======== Task input

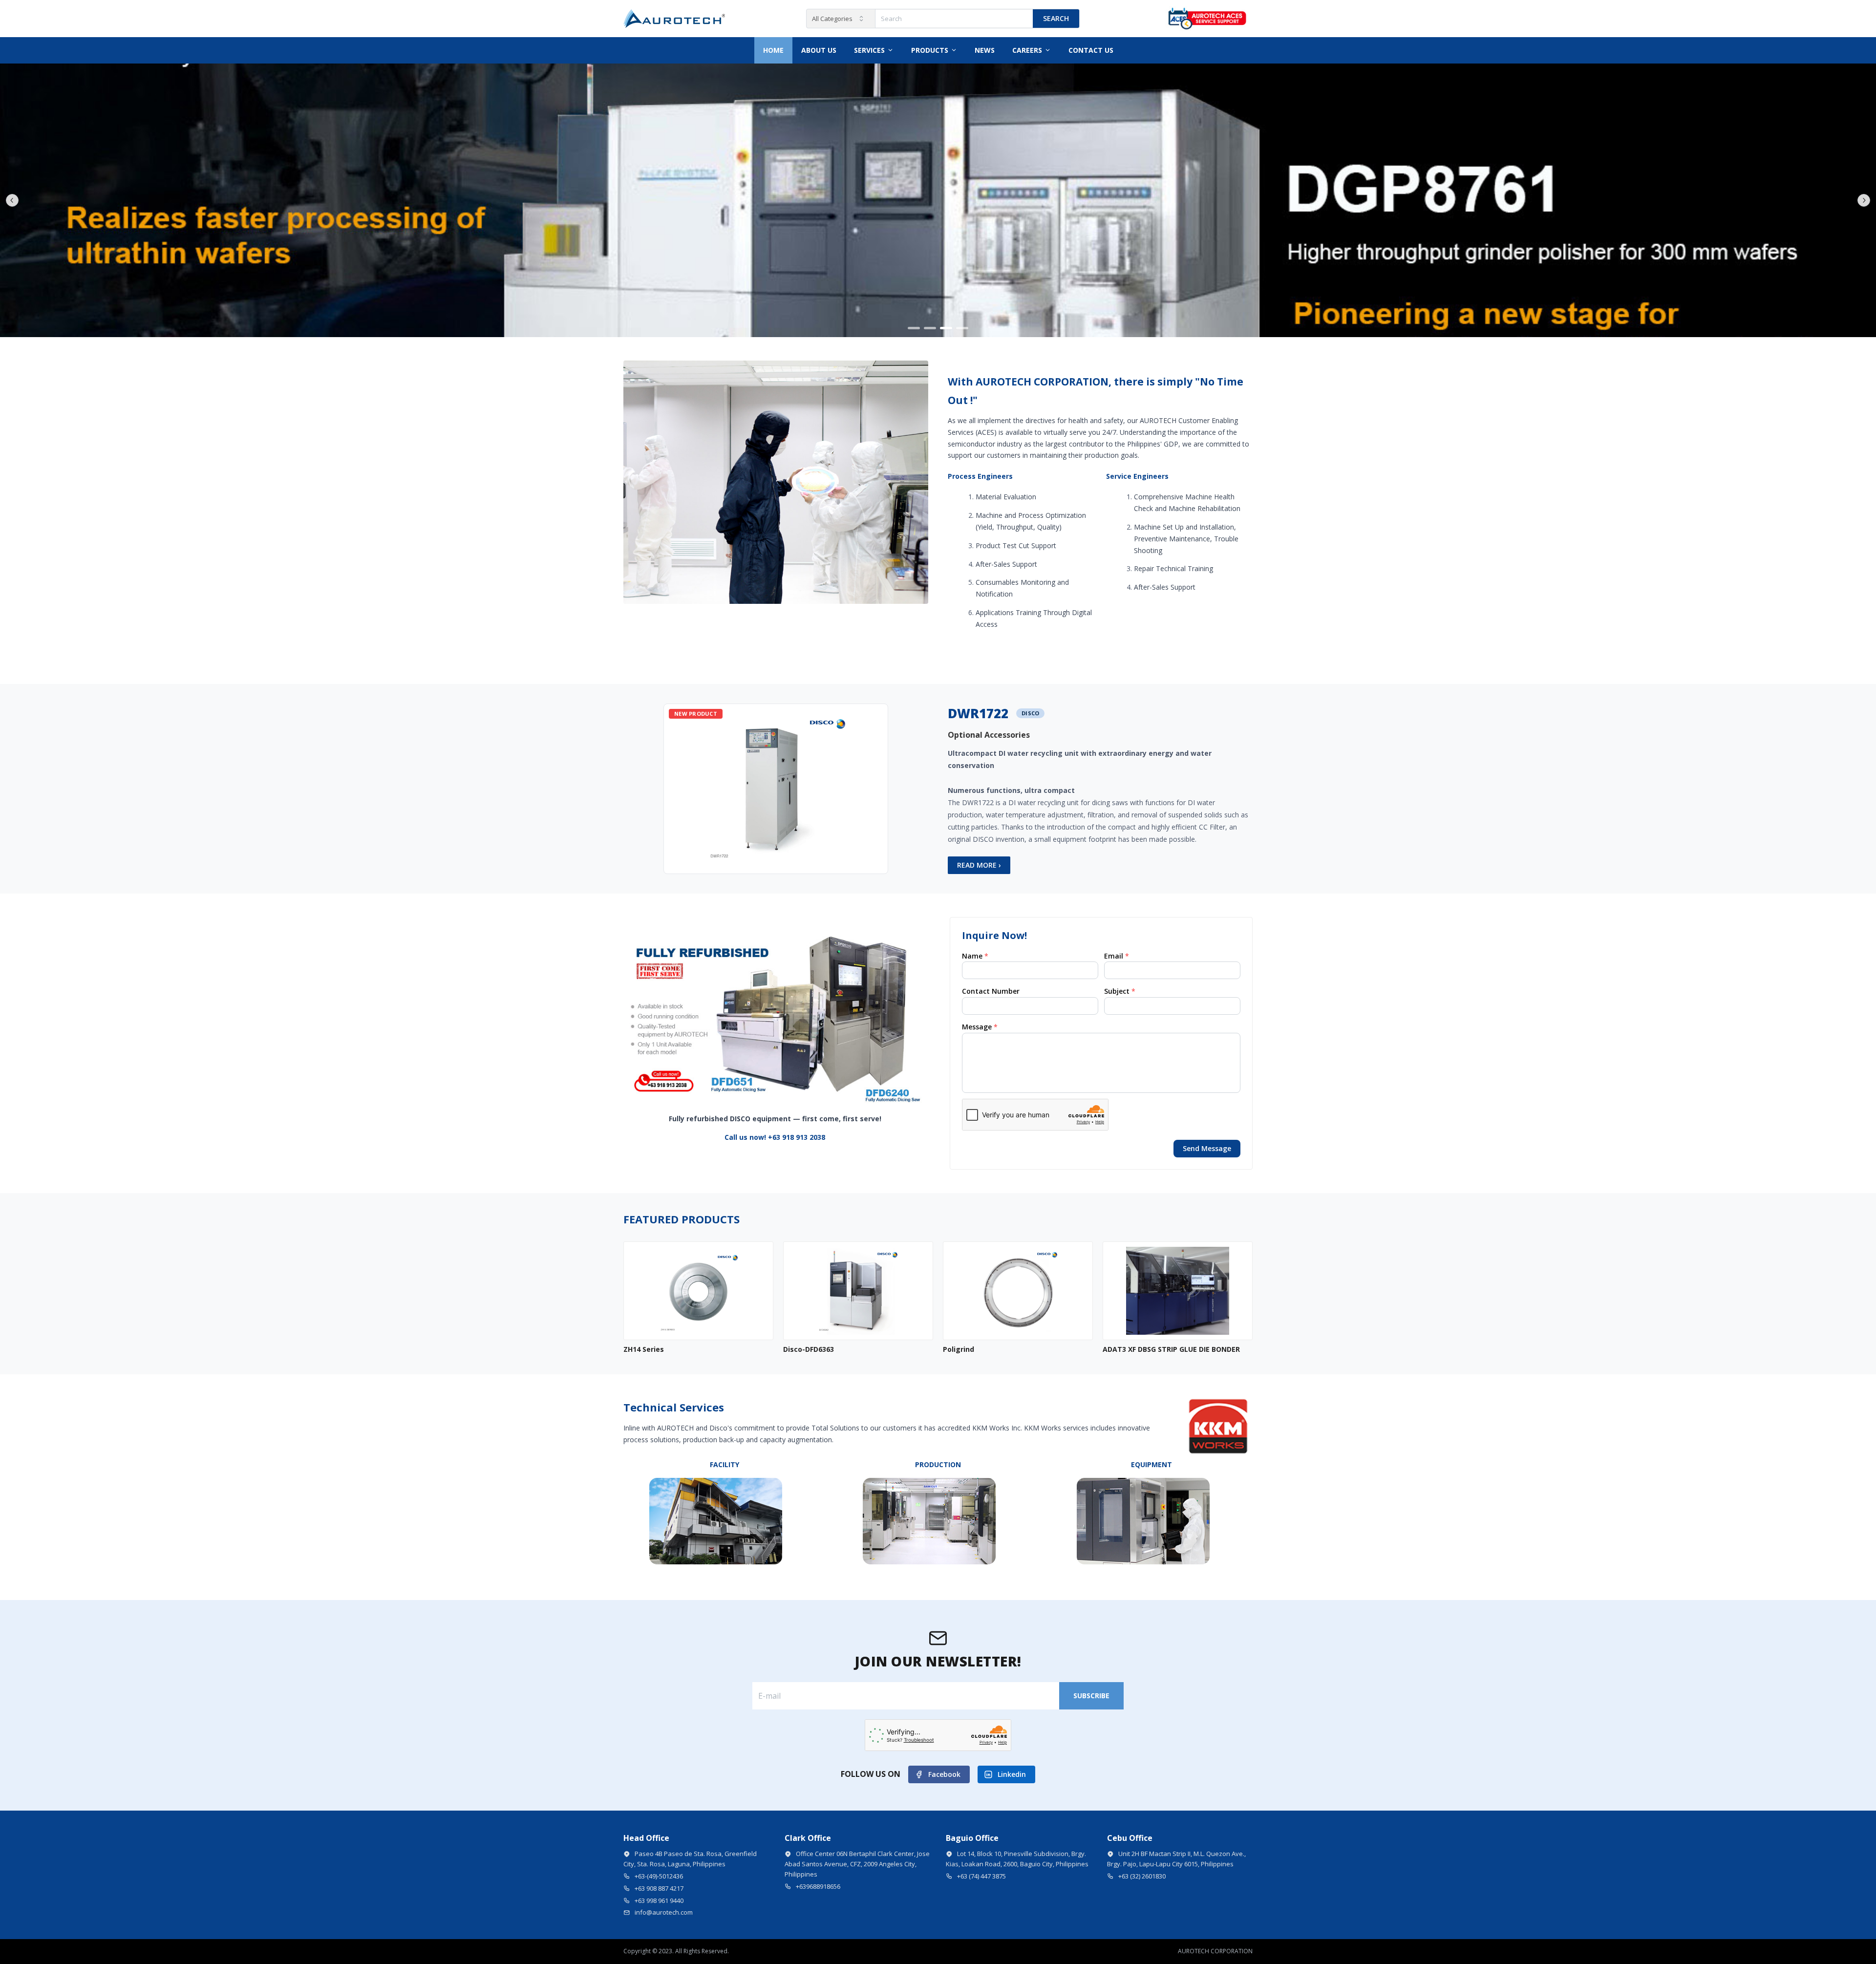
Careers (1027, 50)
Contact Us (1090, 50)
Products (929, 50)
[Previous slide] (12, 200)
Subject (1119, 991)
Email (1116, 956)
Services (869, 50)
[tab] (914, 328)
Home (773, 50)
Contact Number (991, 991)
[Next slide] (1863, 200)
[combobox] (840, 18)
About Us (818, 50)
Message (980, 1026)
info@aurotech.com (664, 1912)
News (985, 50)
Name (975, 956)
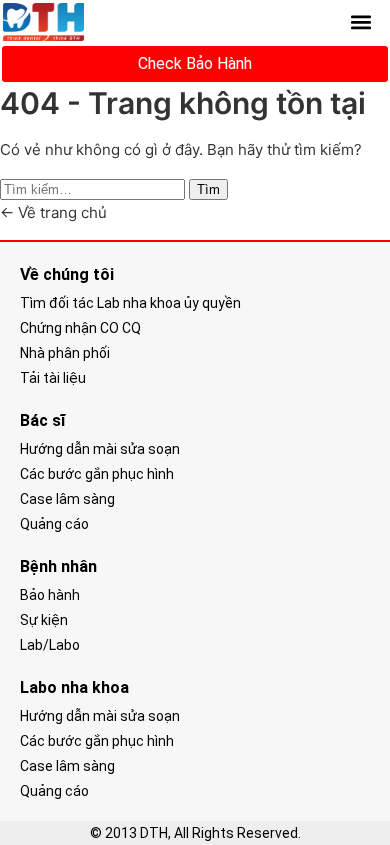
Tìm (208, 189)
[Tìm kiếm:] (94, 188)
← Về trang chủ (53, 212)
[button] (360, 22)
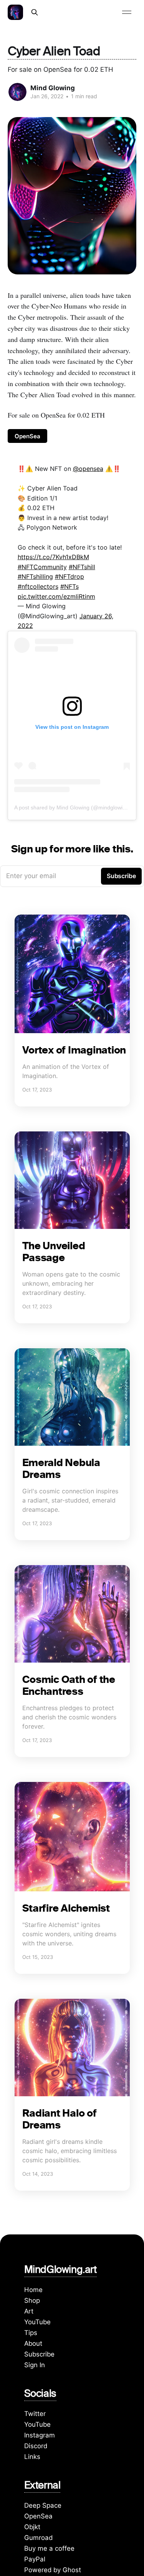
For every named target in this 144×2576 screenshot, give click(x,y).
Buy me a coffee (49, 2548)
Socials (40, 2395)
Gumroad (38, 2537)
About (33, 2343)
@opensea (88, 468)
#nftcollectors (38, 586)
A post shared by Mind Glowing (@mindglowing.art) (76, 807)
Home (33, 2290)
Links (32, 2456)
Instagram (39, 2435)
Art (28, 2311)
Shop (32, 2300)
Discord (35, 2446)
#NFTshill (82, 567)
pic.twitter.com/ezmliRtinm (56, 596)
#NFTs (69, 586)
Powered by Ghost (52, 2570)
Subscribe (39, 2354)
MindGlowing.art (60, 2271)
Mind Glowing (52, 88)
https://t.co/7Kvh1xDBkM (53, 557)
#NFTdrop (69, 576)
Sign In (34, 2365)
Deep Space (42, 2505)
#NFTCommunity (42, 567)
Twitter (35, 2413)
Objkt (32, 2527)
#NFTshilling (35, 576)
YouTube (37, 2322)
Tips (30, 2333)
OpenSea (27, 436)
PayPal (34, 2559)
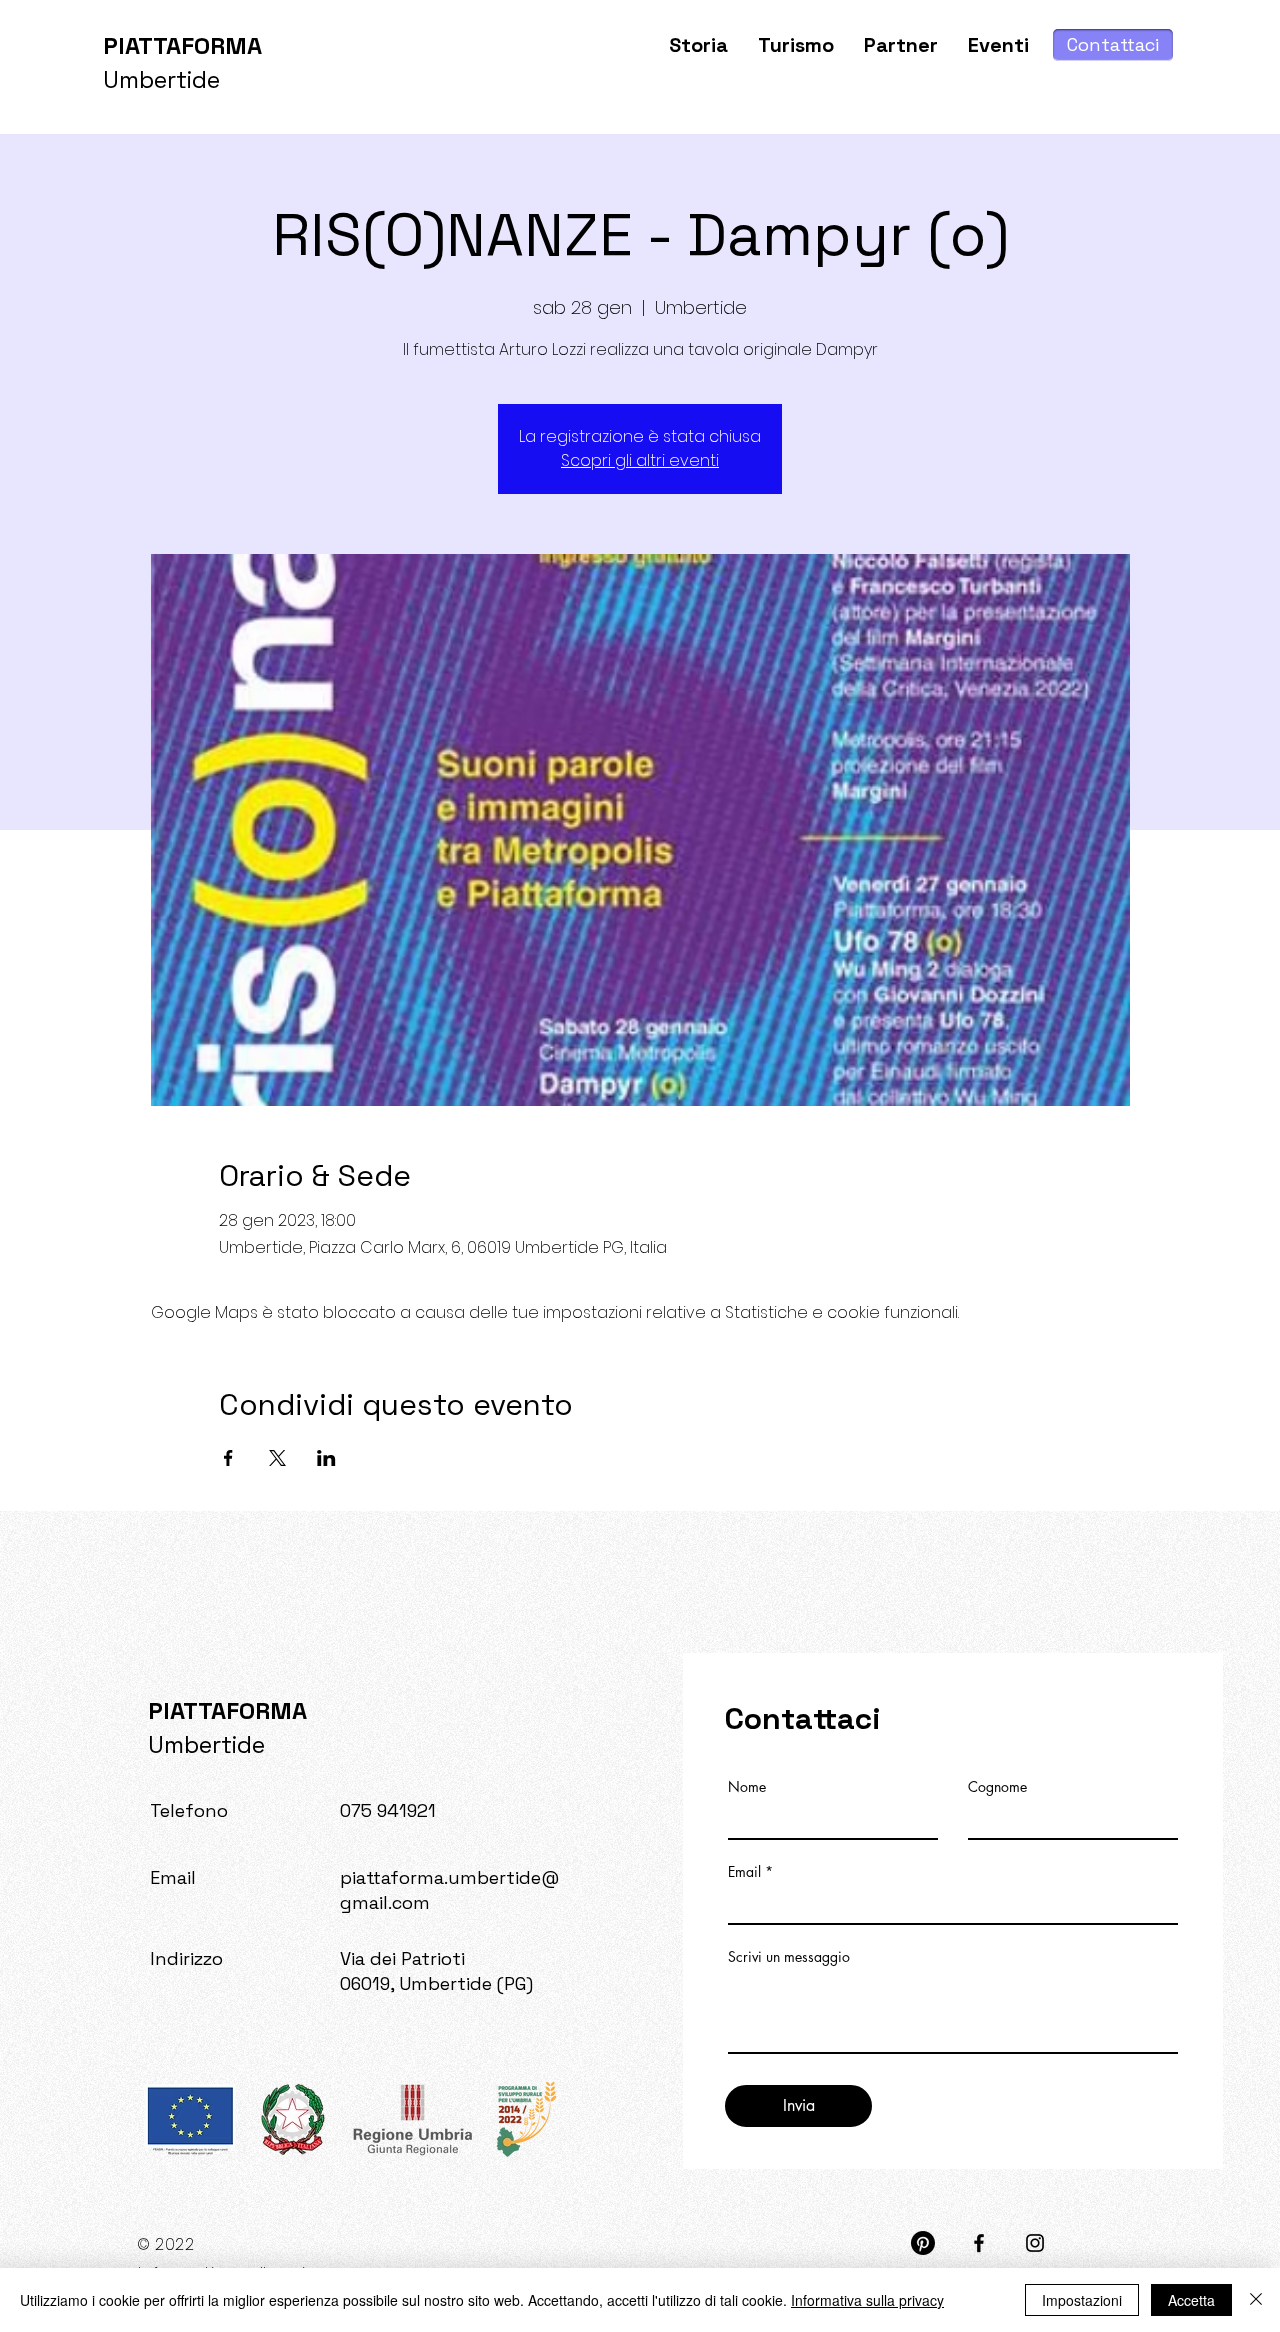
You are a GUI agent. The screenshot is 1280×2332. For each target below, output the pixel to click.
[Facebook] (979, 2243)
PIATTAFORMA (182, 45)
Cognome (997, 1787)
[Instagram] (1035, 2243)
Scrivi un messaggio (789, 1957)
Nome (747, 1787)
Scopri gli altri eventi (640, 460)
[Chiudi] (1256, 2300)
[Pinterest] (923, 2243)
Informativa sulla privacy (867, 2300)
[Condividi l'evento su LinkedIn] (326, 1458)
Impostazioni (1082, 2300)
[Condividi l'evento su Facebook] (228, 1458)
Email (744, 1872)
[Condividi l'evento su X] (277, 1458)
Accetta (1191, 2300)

================

Exercise goal: Say how many lines in the records contain the word "target". Nothing but the number is required.

Solution below: 2